▶ ENTRIES PROVIDED:

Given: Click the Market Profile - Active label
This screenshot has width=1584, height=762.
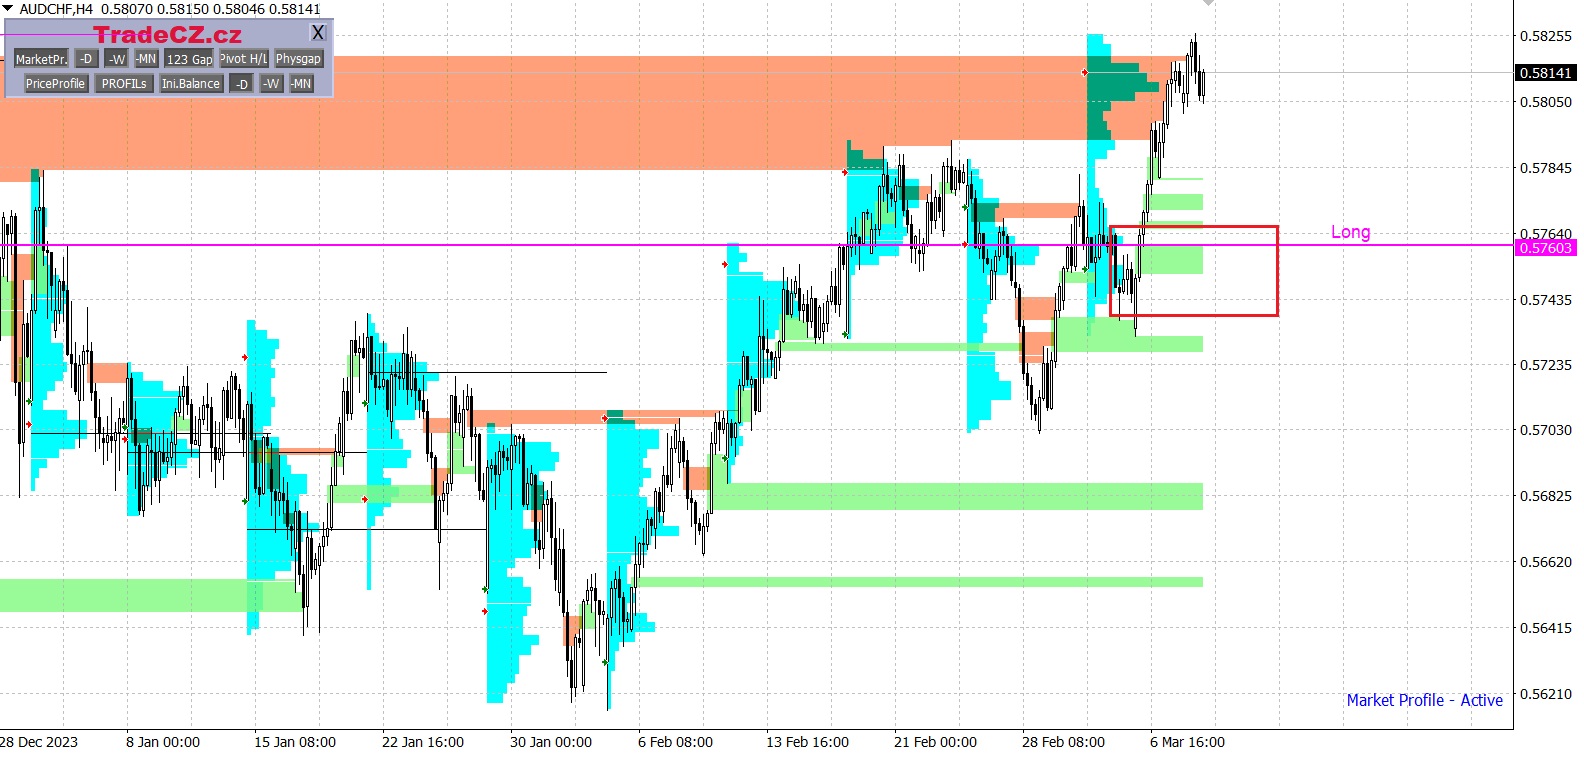Looking at the screenshot, I should (1424, 700).
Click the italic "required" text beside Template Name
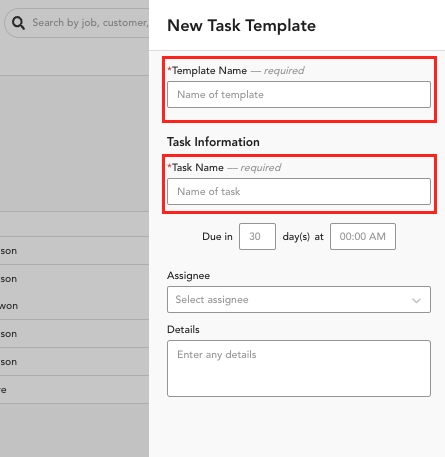 tap(284, 71)
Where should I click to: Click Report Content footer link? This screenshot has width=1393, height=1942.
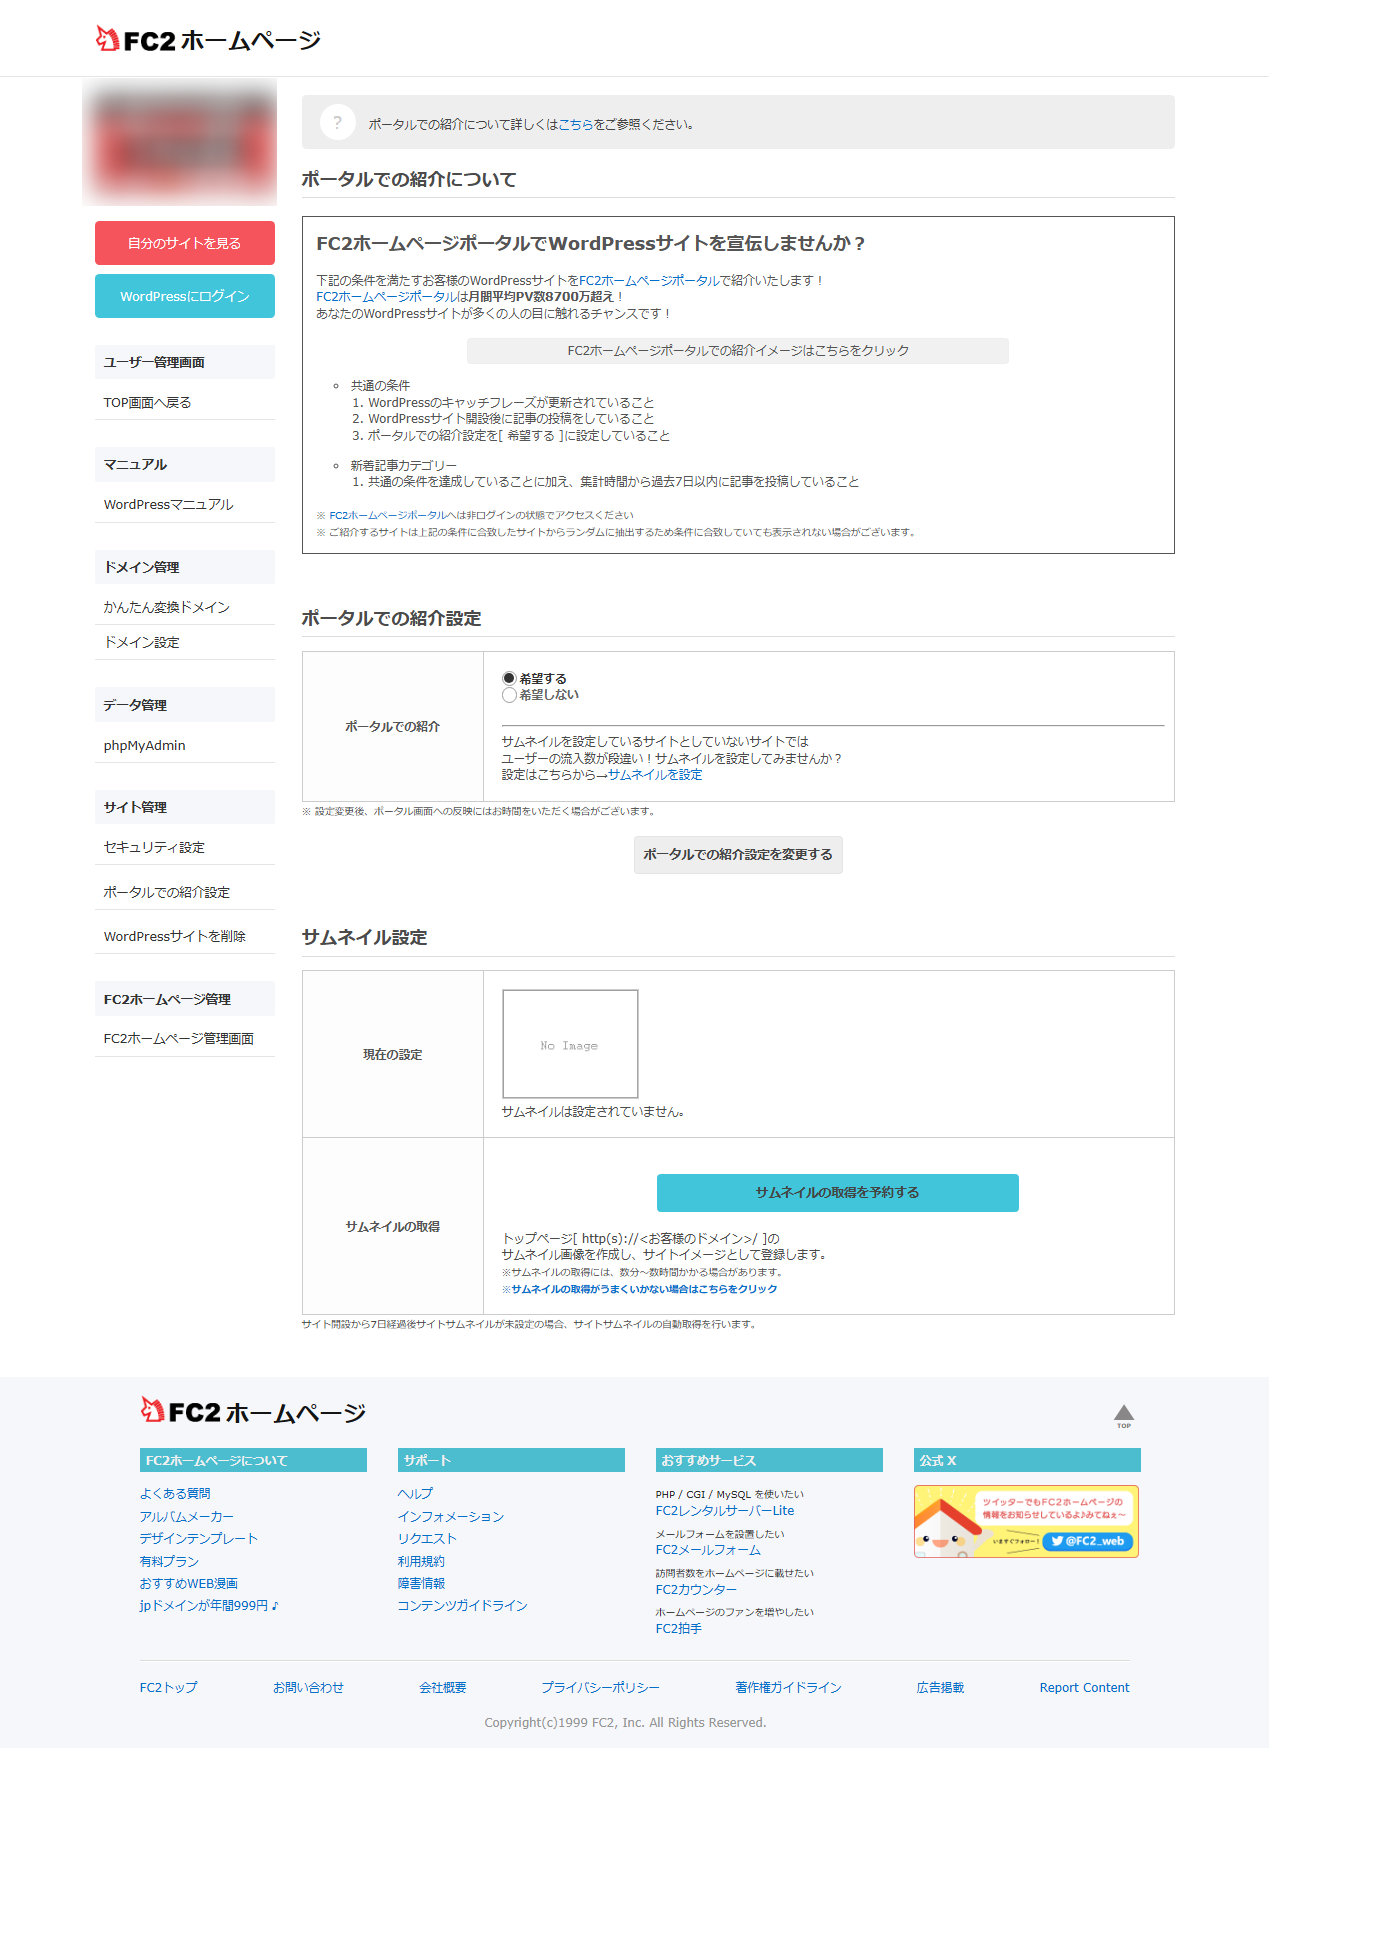[1084, 1687]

▶ TASK: Give back every record above word for word; the pictures have no place in it.

▶ EXERCISE ANSWER:
Given: Click the Market Profile - Active label
This screenshot has width=1584, height=762.
Looking at the screenshot, I should (1424, 700).
Click the italic "required" text beside Template Name
 tap(284, 71)
Where should I click to: Click Report Content footer link? This screenshot has width=1393, height=1942.
[1084, 1687]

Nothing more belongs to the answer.